Entries supplied:
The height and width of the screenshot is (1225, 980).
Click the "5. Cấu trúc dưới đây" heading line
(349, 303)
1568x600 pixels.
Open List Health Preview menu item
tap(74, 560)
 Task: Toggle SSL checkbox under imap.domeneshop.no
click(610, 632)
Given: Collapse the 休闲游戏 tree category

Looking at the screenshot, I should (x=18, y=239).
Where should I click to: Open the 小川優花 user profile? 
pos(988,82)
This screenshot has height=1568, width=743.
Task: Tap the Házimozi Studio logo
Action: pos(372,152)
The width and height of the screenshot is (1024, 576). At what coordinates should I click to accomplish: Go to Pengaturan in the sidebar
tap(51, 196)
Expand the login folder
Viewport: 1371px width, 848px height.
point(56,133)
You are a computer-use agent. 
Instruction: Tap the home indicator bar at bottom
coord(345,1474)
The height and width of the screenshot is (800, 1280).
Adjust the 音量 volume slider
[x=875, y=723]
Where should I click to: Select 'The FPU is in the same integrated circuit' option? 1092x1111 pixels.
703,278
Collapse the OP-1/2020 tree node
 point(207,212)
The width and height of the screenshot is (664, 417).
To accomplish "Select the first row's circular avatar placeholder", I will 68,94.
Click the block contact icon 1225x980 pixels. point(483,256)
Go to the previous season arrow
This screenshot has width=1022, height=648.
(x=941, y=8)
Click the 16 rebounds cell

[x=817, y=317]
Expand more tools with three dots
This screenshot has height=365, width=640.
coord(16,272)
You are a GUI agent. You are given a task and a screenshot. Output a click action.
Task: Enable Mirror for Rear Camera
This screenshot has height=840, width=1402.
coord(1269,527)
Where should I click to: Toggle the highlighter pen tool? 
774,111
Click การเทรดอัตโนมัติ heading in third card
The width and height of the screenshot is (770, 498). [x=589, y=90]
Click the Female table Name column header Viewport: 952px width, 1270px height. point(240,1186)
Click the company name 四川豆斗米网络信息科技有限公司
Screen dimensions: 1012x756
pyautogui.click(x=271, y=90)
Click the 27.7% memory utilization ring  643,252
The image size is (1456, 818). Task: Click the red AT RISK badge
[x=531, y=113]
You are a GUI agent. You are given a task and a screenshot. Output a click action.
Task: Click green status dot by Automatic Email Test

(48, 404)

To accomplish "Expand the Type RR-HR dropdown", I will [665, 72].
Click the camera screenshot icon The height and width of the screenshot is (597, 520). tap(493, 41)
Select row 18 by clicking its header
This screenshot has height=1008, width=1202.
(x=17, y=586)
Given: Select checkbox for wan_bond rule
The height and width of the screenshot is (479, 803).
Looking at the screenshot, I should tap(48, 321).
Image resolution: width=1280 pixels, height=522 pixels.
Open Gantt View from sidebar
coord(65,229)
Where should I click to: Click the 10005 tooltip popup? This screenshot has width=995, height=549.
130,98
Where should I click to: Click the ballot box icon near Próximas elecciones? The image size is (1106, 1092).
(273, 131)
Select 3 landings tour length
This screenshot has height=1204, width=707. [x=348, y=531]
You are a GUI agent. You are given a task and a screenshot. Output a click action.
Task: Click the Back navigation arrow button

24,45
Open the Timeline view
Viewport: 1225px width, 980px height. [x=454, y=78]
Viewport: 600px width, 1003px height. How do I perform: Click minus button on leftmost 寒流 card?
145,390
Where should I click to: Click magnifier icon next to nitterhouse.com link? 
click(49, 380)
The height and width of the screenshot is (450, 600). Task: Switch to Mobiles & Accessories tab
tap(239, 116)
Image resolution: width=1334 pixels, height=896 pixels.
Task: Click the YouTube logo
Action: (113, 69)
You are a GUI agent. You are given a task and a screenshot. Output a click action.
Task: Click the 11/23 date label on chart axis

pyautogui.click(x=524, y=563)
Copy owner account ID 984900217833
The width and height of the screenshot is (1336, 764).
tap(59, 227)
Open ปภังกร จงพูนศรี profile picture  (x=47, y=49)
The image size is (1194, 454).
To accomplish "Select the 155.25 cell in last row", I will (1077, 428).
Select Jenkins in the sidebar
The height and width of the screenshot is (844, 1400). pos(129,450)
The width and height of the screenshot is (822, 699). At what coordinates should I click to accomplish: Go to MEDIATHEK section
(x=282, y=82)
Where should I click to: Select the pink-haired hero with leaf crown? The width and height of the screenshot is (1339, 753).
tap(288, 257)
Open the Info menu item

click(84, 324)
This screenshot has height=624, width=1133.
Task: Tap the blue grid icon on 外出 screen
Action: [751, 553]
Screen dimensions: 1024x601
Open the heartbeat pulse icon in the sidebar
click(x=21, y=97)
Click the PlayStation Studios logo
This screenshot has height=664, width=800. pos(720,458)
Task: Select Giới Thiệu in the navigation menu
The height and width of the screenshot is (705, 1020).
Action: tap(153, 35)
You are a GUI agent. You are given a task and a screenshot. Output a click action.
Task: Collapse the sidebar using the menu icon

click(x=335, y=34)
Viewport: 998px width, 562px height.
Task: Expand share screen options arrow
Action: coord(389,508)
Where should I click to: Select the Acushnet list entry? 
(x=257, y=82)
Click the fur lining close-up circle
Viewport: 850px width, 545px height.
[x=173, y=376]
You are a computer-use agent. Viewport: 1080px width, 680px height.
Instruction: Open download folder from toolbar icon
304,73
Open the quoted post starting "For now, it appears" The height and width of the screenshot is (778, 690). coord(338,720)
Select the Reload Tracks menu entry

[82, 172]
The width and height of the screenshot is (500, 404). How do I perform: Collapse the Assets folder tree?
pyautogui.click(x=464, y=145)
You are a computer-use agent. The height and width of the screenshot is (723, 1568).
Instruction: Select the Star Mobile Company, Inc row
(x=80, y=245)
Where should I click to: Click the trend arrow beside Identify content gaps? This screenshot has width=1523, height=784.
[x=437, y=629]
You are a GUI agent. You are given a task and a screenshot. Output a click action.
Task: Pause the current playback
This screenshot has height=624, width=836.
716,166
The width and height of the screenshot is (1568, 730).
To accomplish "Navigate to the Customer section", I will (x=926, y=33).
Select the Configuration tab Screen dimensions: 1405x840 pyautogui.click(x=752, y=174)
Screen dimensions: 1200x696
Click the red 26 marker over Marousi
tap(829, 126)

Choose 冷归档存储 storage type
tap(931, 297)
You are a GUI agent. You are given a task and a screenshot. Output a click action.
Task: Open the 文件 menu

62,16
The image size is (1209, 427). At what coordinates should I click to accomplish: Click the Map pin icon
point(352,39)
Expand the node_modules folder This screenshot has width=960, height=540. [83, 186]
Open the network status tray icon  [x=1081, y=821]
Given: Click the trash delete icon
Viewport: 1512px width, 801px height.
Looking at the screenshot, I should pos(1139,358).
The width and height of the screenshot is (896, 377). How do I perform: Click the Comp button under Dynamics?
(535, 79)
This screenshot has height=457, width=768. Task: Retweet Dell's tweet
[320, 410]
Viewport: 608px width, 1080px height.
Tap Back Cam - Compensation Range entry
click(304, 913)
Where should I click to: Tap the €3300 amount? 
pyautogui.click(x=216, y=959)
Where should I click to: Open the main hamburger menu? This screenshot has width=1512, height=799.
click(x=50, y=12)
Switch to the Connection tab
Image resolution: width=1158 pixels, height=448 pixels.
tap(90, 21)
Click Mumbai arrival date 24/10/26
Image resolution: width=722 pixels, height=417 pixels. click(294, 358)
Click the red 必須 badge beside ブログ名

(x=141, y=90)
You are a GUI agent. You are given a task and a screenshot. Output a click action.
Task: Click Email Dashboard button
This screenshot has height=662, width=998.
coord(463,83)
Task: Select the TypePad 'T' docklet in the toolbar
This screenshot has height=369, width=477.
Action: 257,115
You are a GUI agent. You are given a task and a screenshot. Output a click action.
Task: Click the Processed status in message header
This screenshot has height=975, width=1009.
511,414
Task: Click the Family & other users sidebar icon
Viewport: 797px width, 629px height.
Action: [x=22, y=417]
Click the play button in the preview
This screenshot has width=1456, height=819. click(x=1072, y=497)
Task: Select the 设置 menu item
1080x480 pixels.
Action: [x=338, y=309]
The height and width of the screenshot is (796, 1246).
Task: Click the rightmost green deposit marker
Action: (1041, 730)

Task to carry out: Copy out each line of the data that includes the string "will".

Response to the task:
To accomplish "Select the first row's circular avatar placeholder", I will 68,94.
To accomplish "Expand the Type RR-HR dropdown", I will [665, 72].
To accomplish "Select the 155.25 cell in last row", I will (1077, 428).
To accomplish "Navigate to the Customer section", I will (x=926, y=33).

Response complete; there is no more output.